▶ [Task directions]:
Without pictures, return the lines from the one containing "You are a computer-use" through the last line of the data below, exactly.

▶ [Records supplied]:
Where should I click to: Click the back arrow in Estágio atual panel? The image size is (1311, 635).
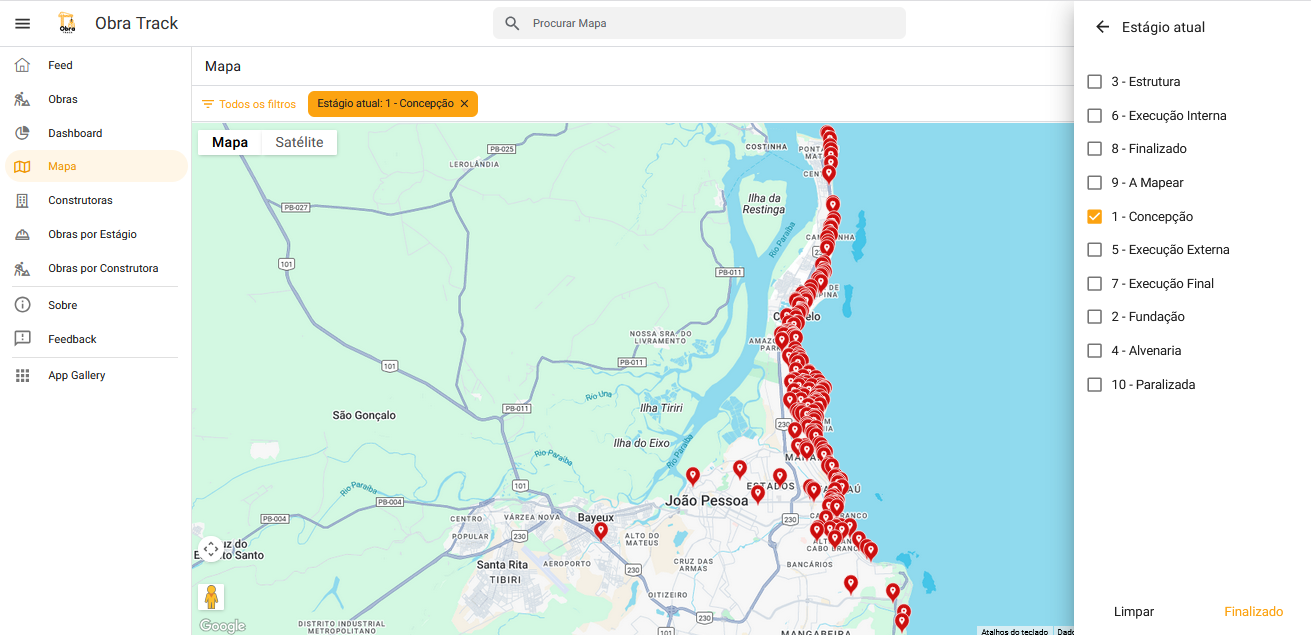(x=1102, y=27)
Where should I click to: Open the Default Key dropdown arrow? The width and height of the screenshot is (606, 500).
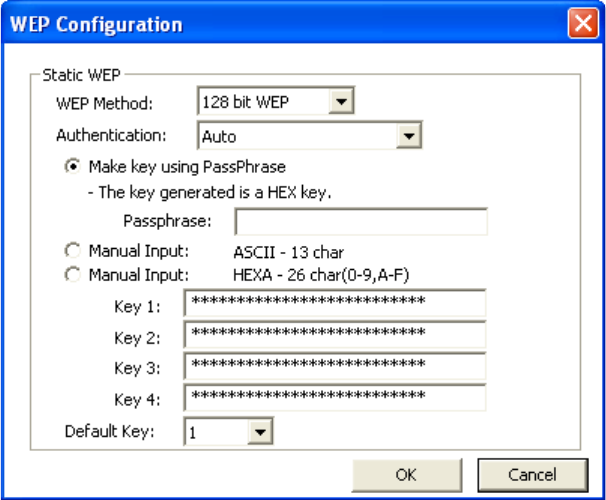(260, 432)
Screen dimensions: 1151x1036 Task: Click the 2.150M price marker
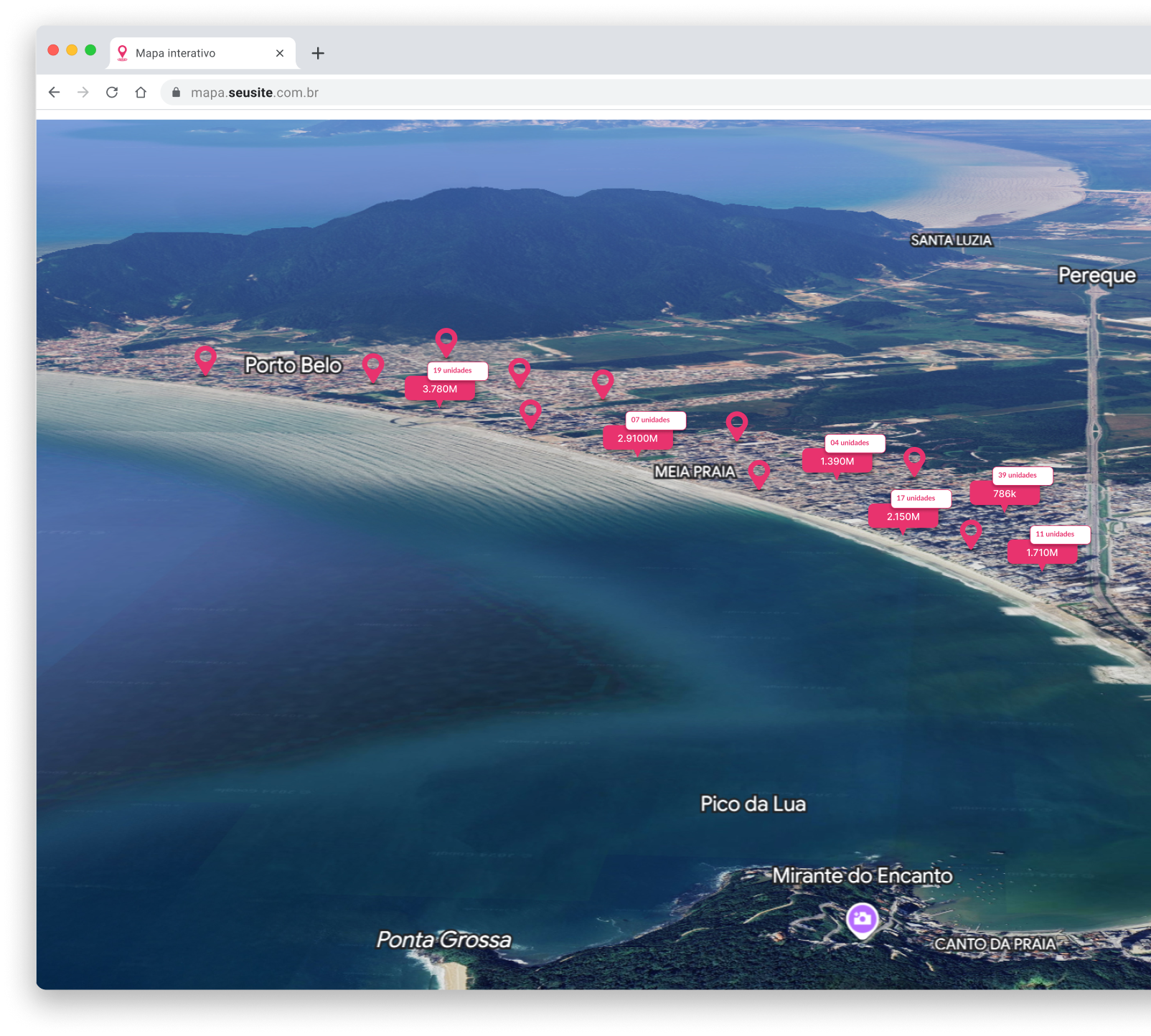[x=903, y=517]
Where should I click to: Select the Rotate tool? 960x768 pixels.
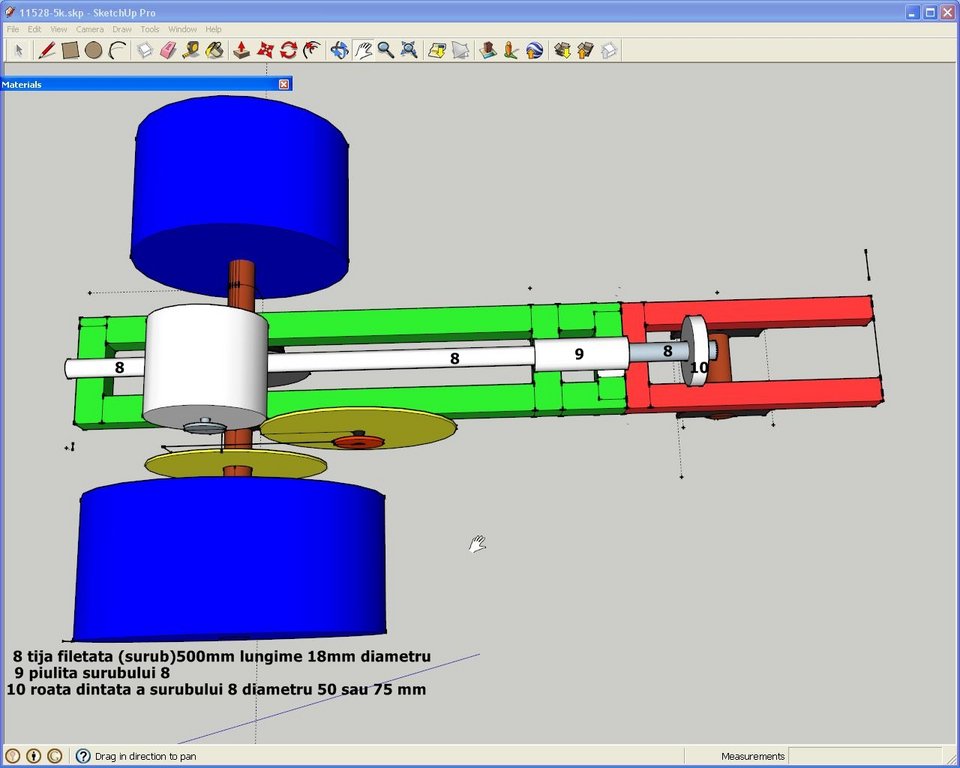click(288, 50)
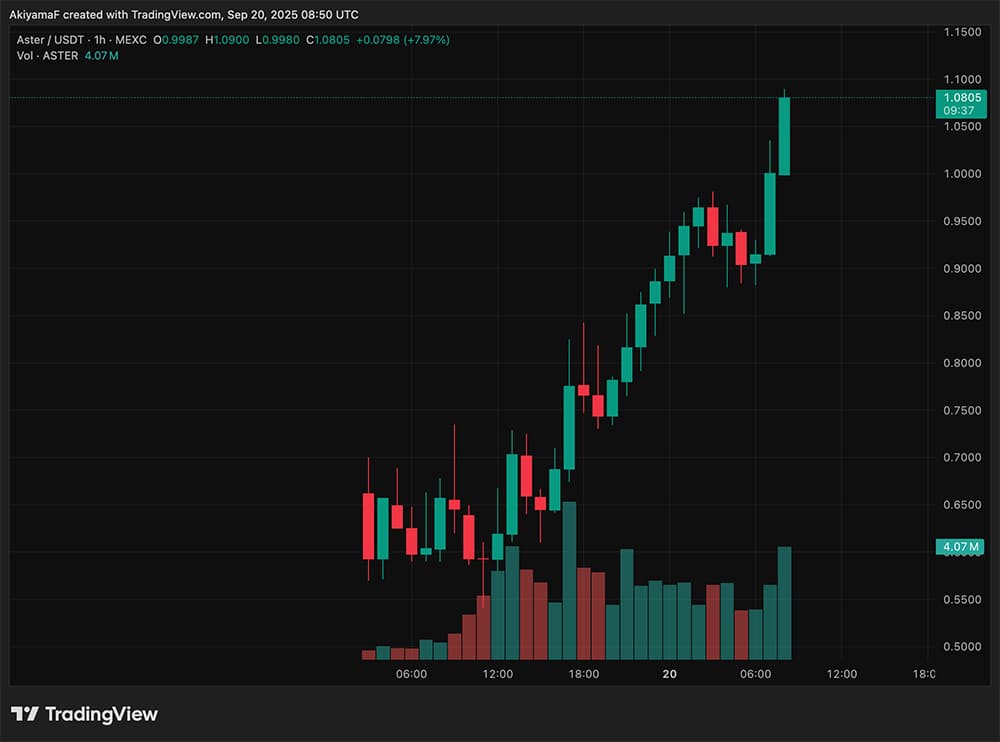Click the teal 4.07M volume tag on price scale

pyautogui.click(x=960, y=546)
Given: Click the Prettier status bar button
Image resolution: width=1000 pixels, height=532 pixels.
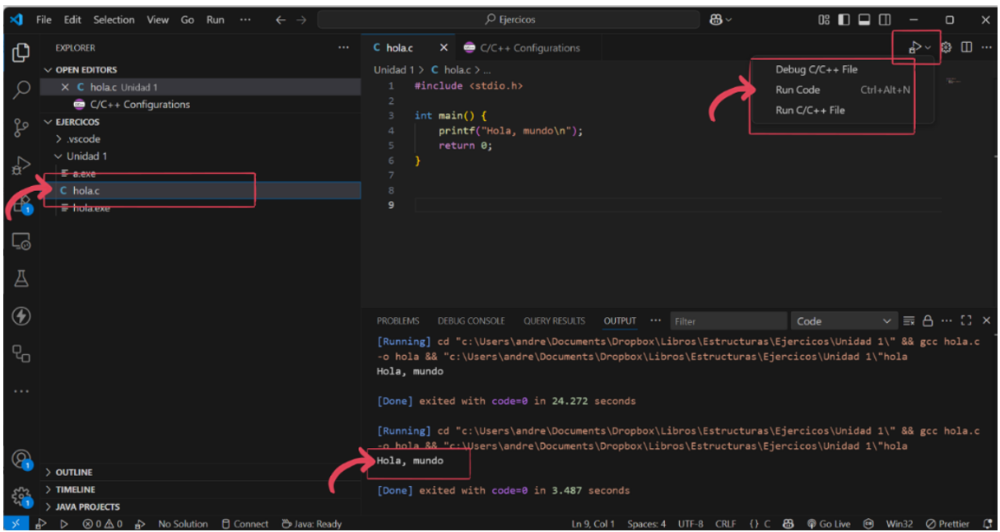Looking at the screenshot, I should point(947,523).
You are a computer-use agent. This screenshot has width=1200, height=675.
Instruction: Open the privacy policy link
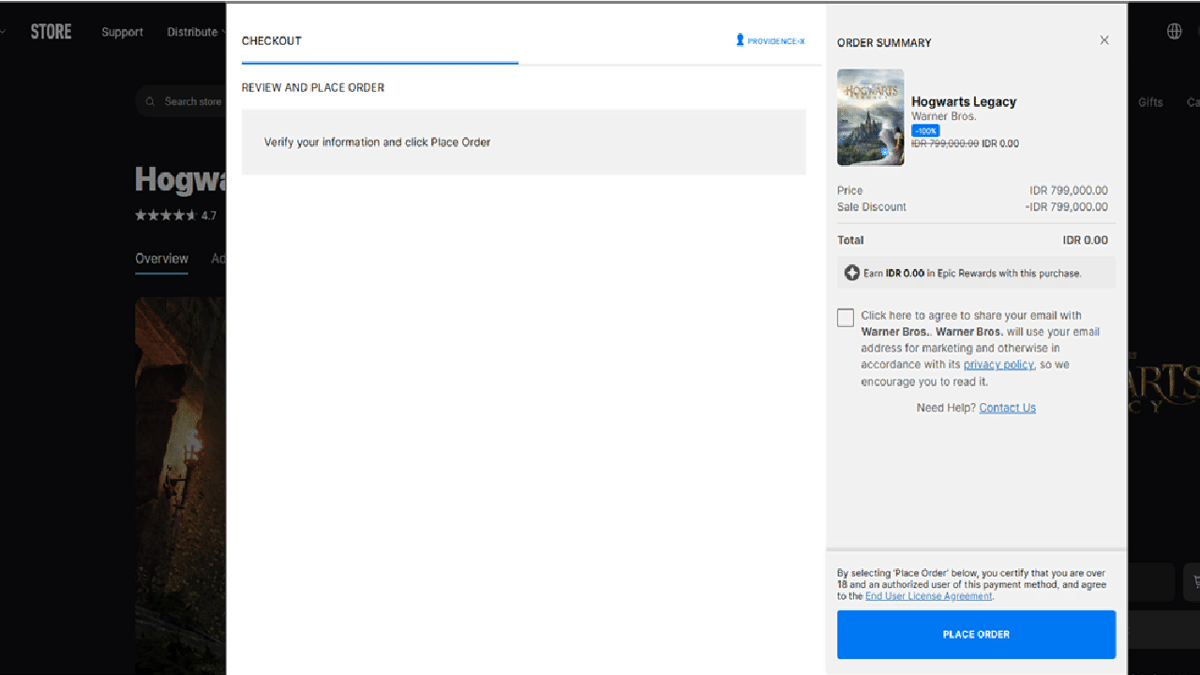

▶ [Response to this task]:
You are a computer-use agent. This screenshot has width=1200, height=675.
Instruction: Open the privacy policy link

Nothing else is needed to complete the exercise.